Candy Corn Scotcheroos are a fun and festive twist on the classic Rice Krispie scotcheroos recipe! These chewy peanut butter dessert bars topped with a butterscotch chocolate coating are perfect for an after school treat or easy Halloween party snack.


  • 1 cup Karo® Light Corn Syrup
  • 1 cup granulated sugar
  • 1 cup creamy peanut butter
  • 6 cups crispy rice cereal
  • 1 1/4 cups coarsely chopped candy corn
  • 11/2 cups white chocolate chips
  • 11/2 cups butterscotch chips
  • 1 cup orange candy melts
  • 1 cup yellow candy melts
  • 1 cup white candy melts


  1. Cook Karo® Light Corn Syrup and sugar together in a large pan over medium heat, stirring to dissolve sugar. Bring mixture to a boil and remove from heat. Stir in the peanut butter and mix well. Add the cereal and chopped candy corn and stir until evenly coated.
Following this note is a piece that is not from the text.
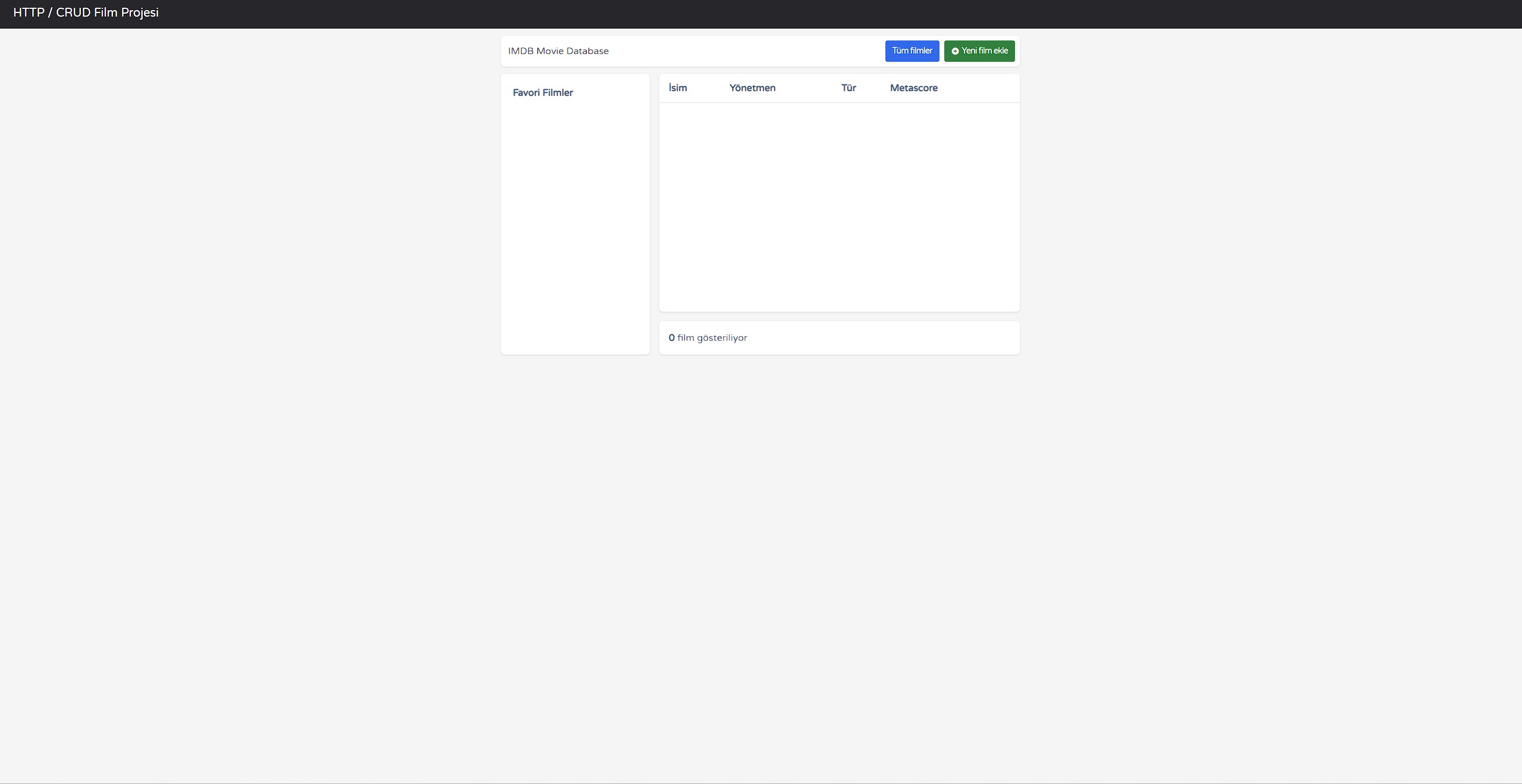Click the film count footer card
Image resolution: width=1522 pixels, height=784 pixels.
pos(892,338)
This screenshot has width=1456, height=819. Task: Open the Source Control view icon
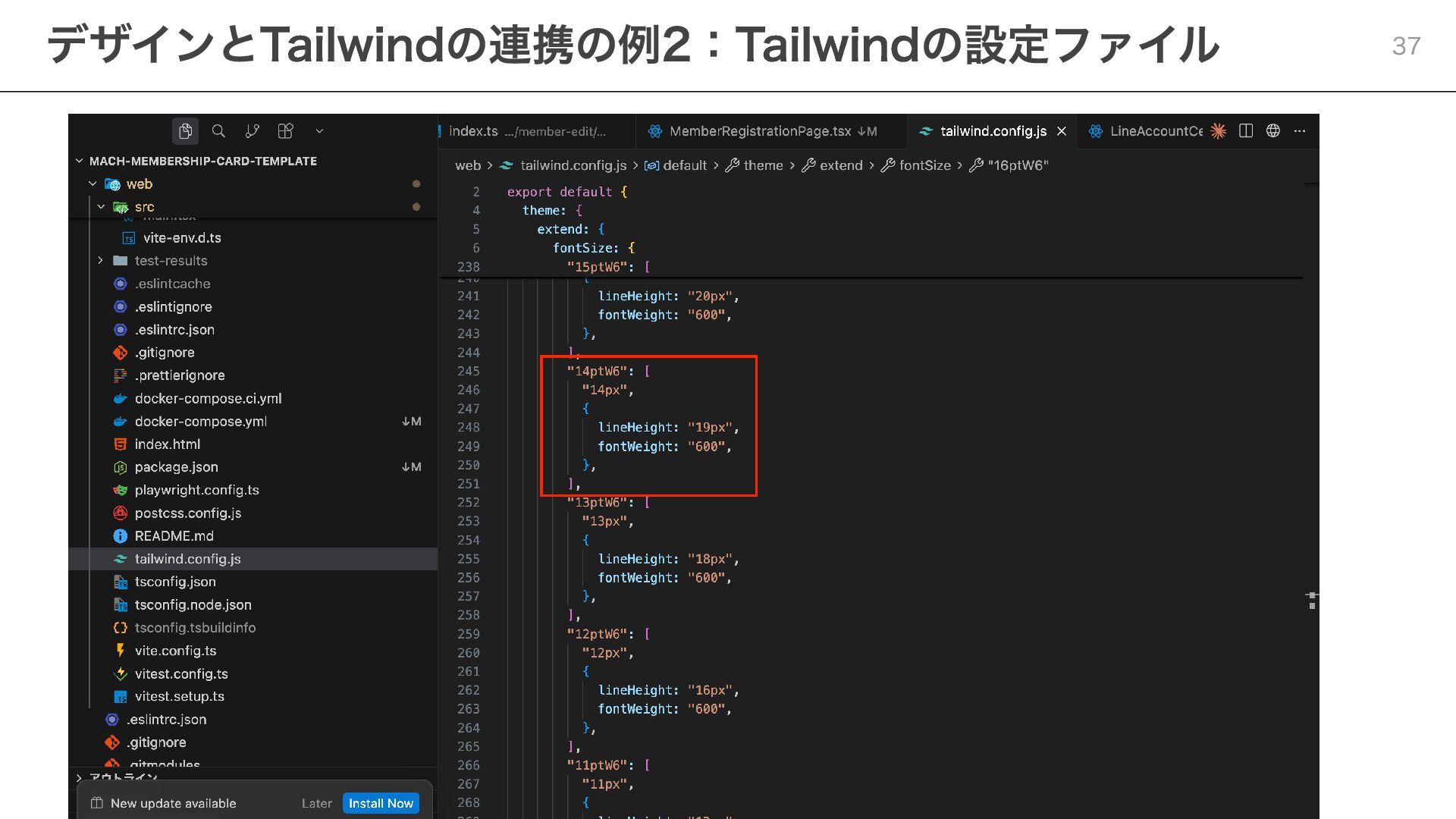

  2. Press the mixture into greased 15 x 10-inch pan and pat into place.
  3. Melt white chocolate and butterscotch chips together in saucepan over low heat, stirring constantly. Spread over the cereal mixture.
  4. Cool for at least 45 minutes, or until firm. Cut into bars, and then into triangle shapes.
  5. Melt the candy melts in bowls according to package directions. Using an offset spatula, decorate the Scotcheroos to look like candy corn.